Commentary


Computed tomography quantification of coronary plaque volume may provide further perspective on intermediate severity stenoses

Yingwei Liu, Benjamin J. W. Chow, Girish Dwivedi

Abstract

Coronary computed tomography (CT) angiography (CCTA) is an emerging modality for comprehensive non-invasive assessment of coronary artery disease (CAD). CCTA was traditionally used for anatomical assessment of coronary plaque, including luminal narrowing, plaque burden, location, and composition. Preliminary studies have also demonstrated CCTA’s capabilities for functional assessment of coronary plaque, including fractional flow reserve (FFR) and myocardial perfusion—albeit they are not routinely available at all centers and are focus of research. Although the identification and development of treatment strategies of severely stenotic lesions has advanced tremendously over the past years, the evaluation, prognostication, and treatment of patients with intermediate severity stenosis in whom there is equipoise between invasive versus medical management is only now receiving attention. Intermediate severity stenosis is the most likely to benefit from additional measures of disease beyond traditional clinical risk profiling and CCTA visual examination.
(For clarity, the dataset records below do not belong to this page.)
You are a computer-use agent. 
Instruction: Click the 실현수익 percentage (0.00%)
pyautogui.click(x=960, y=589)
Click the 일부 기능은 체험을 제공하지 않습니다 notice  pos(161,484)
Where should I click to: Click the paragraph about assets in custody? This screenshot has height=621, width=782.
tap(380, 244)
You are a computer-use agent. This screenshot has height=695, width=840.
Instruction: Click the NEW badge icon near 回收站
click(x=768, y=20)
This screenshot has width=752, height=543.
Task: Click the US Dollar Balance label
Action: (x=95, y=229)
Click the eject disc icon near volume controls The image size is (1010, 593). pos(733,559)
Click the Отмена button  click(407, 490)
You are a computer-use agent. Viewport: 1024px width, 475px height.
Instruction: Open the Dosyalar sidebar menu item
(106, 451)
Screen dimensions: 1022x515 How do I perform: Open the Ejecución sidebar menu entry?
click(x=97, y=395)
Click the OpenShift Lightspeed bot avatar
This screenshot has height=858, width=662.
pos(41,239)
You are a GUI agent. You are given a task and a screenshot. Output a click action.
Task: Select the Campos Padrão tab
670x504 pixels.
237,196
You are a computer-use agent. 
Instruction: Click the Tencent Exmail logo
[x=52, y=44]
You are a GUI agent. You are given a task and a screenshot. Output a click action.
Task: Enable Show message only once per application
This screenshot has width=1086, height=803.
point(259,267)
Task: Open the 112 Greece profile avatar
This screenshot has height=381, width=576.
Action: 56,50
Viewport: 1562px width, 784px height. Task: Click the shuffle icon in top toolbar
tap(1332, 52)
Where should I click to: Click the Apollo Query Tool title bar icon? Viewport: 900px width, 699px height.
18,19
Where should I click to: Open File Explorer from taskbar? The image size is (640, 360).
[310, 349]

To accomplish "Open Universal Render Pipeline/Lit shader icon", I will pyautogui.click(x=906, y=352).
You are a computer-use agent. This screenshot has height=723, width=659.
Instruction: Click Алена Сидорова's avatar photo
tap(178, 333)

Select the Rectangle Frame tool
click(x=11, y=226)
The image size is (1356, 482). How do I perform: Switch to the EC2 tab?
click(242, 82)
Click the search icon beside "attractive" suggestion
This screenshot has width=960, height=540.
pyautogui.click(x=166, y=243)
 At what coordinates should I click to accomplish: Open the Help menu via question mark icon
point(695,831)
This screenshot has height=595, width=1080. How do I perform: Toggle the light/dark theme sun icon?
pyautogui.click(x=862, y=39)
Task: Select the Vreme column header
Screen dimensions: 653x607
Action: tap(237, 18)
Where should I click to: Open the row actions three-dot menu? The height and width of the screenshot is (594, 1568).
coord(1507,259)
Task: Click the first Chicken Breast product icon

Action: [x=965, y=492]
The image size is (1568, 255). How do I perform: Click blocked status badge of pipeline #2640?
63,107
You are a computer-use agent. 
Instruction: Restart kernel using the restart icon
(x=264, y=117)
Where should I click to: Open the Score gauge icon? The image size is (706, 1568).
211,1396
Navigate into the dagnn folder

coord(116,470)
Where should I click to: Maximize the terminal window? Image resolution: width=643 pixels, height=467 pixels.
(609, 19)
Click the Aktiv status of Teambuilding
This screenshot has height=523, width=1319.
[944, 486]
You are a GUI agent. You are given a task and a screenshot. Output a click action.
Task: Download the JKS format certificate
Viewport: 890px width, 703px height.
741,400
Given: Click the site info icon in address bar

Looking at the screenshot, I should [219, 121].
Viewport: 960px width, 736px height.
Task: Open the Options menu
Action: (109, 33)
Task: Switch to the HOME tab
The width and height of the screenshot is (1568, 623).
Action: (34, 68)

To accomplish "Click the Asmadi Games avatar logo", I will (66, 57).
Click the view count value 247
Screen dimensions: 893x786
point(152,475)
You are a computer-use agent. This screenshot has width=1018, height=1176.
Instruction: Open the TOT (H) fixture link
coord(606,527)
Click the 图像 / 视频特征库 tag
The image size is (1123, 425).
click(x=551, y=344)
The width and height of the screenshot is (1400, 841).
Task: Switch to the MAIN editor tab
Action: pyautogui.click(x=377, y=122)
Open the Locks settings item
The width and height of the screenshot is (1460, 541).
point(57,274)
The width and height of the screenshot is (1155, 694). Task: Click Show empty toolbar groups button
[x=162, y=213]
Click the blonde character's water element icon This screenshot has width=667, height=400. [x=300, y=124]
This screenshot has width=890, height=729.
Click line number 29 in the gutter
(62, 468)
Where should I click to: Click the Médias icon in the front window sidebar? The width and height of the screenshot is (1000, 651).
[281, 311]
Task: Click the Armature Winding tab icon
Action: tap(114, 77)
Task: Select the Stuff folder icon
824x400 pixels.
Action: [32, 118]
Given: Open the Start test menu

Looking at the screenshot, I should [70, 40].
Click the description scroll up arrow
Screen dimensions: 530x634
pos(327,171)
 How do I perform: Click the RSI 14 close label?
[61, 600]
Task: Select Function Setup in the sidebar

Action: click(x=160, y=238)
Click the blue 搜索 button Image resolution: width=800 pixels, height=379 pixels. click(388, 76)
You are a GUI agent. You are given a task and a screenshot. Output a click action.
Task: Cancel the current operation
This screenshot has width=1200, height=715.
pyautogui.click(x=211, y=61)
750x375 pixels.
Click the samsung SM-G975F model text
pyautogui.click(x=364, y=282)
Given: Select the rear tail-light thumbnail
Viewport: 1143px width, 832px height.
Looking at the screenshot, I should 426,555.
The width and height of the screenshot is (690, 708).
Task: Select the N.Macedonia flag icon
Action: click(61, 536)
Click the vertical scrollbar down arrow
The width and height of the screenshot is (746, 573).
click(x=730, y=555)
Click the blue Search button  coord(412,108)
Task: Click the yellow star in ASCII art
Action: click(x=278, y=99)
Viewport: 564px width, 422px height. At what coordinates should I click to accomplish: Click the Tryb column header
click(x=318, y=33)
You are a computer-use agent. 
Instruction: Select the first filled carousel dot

Nakazato et al. studied 58 patients with intermediate severity stenosis and quantified the percent aggregate plaque volume (%APV), a novel measure of total arterial plaque disease. %APV had the highest correlation with ischemic lesions on FFR, outperforming luminal diameter, luminal area, minimal lumen diameter, and minimal lumen area. This study extracts additional information from pre-existing CT data-sets and suggest novel concept that might improve classification of moderate severity coronary stenoses.